[Data records]
▼▼▼
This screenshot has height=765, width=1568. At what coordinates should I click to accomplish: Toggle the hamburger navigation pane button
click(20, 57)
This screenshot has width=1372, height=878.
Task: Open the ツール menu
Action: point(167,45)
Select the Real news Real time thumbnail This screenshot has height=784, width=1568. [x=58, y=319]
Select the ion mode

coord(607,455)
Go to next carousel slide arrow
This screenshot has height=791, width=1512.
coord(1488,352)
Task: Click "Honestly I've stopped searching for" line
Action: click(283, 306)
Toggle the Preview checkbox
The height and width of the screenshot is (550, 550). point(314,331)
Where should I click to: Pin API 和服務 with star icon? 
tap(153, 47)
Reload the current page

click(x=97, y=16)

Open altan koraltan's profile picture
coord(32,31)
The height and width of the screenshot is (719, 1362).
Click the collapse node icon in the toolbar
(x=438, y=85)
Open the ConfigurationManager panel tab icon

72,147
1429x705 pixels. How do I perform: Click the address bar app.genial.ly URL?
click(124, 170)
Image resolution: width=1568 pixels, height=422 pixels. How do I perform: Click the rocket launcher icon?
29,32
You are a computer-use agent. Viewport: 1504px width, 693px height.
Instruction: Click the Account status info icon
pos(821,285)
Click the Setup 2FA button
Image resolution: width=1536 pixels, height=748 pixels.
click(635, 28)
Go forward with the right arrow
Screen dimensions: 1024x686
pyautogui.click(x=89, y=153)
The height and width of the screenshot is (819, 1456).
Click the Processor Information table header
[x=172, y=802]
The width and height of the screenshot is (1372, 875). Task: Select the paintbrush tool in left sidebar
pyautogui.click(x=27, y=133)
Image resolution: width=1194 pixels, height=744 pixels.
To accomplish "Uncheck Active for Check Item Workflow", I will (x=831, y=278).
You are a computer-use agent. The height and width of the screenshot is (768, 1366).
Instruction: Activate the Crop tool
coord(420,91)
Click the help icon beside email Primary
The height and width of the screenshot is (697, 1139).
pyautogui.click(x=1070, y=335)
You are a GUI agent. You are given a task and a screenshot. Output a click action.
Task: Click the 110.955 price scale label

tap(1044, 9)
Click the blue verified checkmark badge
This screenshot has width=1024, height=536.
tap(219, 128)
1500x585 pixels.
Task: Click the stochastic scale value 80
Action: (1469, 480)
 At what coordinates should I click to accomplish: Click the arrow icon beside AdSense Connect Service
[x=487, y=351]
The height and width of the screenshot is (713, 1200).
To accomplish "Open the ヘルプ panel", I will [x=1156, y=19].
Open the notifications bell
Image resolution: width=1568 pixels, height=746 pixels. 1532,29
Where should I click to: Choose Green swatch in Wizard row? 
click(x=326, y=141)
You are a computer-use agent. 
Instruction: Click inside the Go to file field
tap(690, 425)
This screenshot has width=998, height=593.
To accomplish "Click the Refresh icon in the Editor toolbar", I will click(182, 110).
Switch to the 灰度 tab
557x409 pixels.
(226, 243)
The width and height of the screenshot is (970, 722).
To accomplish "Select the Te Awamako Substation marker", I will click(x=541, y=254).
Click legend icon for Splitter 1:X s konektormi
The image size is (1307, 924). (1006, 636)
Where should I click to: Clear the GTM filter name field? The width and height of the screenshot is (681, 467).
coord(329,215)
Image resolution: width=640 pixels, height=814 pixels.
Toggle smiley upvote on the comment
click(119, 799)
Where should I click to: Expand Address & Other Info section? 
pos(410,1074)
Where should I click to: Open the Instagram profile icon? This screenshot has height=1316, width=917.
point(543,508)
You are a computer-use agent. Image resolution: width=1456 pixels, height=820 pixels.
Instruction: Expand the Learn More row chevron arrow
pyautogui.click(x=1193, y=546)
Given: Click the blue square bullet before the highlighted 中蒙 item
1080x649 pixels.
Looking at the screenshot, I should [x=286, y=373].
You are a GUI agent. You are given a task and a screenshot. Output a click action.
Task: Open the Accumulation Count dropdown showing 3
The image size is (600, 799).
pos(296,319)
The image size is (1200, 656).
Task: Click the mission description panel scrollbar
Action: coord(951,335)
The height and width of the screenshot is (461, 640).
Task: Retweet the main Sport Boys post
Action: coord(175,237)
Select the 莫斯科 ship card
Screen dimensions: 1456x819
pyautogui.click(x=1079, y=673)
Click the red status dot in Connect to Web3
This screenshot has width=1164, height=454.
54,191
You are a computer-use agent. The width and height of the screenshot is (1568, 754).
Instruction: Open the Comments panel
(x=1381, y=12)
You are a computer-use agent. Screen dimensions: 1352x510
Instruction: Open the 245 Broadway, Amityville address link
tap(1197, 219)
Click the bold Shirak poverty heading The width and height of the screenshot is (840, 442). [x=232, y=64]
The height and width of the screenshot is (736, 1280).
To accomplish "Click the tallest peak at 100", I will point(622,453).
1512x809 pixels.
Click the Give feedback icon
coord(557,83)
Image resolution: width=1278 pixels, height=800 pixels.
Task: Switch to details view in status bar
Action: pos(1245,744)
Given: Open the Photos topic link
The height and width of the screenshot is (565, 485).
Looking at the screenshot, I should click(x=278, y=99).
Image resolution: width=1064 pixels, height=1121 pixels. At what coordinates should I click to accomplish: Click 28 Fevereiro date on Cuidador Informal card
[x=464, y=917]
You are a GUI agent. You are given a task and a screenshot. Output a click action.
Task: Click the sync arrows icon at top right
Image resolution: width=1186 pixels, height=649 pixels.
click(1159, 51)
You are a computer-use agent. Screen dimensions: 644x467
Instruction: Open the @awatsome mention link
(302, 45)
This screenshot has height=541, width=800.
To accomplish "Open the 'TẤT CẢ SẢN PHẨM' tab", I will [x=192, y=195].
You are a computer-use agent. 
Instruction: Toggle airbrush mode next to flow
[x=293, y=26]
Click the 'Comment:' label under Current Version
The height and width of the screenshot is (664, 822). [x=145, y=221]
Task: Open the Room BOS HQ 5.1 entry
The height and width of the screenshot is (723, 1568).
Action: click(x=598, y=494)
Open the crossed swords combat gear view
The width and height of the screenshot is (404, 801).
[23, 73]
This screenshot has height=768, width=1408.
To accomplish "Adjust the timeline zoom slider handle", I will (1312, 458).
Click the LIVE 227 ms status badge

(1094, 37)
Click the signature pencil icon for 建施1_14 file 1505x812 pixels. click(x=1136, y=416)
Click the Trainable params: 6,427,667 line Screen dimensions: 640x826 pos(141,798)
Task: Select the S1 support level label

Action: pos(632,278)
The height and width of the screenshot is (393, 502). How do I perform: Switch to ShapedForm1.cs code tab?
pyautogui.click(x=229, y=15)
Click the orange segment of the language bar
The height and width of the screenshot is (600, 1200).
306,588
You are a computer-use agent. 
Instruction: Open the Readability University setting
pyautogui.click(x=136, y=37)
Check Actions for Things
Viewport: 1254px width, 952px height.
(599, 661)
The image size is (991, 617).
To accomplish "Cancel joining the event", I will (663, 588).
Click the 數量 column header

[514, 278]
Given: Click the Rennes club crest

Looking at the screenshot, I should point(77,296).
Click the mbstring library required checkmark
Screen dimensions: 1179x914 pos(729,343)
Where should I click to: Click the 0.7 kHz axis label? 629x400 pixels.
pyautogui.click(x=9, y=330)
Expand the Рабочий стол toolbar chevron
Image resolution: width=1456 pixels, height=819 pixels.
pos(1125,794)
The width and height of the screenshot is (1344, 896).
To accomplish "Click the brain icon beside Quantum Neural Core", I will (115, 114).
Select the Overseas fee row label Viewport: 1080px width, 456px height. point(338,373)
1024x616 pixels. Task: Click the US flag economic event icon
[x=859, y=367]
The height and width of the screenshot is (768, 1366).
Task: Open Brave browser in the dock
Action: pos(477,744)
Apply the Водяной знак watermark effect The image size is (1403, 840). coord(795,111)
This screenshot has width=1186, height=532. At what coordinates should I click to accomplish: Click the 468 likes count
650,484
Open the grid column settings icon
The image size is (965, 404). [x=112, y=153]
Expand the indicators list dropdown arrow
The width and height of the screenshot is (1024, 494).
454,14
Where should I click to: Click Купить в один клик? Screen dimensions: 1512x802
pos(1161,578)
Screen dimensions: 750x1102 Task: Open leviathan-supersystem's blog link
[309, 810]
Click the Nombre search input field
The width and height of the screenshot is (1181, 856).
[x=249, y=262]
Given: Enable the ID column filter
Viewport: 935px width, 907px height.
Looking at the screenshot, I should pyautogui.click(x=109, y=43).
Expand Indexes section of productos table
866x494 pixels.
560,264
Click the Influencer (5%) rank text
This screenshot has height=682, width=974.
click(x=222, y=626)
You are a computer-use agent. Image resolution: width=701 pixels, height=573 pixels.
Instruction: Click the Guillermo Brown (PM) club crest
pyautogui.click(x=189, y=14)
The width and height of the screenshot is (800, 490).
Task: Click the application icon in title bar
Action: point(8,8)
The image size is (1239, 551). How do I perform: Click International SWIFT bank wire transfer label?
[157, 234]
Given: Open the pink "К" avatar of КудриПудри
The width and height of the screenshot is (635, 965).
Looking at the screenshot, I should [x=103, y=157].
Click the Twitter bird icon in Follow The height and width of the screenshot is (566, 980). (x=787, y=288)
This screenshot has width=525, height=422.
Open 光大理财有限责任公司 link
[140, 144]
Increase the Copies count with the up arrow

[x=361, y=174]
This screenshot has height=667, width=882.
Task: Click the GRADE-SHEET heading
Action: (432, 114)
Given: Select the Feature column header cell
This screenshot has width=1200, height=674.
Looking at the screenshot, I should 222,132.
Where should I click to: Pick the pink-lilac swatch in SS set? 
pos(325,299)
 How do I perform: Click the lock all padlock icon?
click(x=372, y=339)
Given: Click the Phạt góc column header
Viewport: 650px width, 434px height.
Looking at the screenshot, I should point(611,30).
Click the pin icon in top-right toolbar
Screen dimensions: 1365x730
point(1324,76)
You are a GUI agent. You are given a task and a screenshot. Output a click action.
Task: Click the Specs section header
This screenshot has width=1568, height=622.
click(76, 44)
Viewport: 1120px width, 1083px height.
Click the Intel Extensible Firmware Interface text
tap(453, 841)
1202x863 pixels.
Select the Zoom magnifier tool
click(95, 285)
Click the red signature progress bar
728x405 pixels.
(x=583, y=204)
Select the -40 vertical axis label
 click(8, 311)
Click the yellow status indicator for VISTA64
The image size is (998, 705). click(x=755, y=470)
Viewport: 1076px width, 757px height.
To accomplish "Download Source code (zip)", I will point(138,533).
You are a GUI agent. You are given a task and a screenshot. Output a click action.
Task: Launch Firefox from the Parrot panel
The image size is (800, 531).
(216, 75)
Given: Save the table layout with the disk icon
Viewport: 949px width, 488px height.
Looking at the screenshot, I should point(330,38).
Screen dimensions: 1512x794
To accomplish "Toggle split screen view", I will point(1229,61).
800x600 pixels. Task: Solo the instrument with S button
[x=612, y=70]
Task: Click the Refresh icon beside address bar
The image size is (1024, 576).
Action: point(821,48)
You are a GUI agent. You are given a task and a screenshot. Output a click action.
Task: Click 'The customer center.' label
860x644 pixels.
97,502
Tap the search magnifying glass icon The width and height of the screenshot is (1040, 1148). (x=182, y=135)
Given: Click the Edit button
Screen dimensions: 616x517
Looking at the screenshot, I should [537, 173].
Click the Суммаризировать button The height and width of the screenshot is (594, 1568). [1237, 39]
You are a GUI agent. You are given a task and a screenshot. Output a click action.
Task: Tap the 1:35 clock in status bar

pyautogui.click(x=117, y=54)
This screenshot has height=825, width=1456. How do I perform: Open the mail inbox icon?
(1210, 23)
▲▲▲
From the very first line of the records down to the line with "You are a computer-use agent. The height", please write out each line exactly, including both ends and no other lines.

§ Exercise solution
This screenshot has height=765, width=1568. At what coordinates should I click to accomplish: Toggle the hamburger navigation pane button
click(20, 57)
This screenshot has width=1372, height=878.
Task: Open the ツール menu
Action: point(167,45)
Select the Real news Real time thumbnail This screenshot has height=784, width=1568. [x=58, y=319]
Select the ion mode

coord(607,455)
Go to next carousel slide arrow
This screenshot has height=791, width=1512.
coord(1488,352)
Task: Click "Honestly I've stopped searching for" line
Action: click(283, 306)
Toggle the Preview checkbox
The height and width of the screenshot is (550, 550). point(314,331)
Where should I click to: Pin API 和服務 with star icon? 
tap(153, 47)
Reload the current page

click(x=97, y=16)

Open altan koraltan's profile picture
coord(32,31)
The height and width of the screenshot is (719, 1362).
Click the collapse node icon in the toolbar
(x=438, y=85)
Open the ConfigurationManager panel tab icon

72,147
1429x705 pixels. How do I perform: Click the address bar app.genial.ly URL?
click(124, 170)
Image resolution: width=1568 pixels, height=422 pixels. How do I perform: Click the rocket launcher icon?
29,32
You are a computer-use agent. Viewport: 1504px width, 693px height.
Instruction: Click the Account status info icon
pos(821,285)
Click the Setup 2FA button
Image resolution: width=1536 pixels, height=748 pixels.
click(635, 28)
Go forward with the right arrow
Screen dimensions: 1024x686
pyautogui.click(x=89, y=153)
The height and width of the screenshot is (819, 1456).
Click the Processor Information table header
[x=172, y=802]
The width and height of the screenshot is (1372, 875). Task: Select the paintbrush tool in left sidebar
pyautogui.click(x=27, y=133)
Image resolution: width=1194 pixels, height=744 pixels.
To accomplish "Uncheck Active for Check Item Workflow", I will (x=831, y=278).
You are a computer-use agent. The height and width of the screenshot is (768, 1366).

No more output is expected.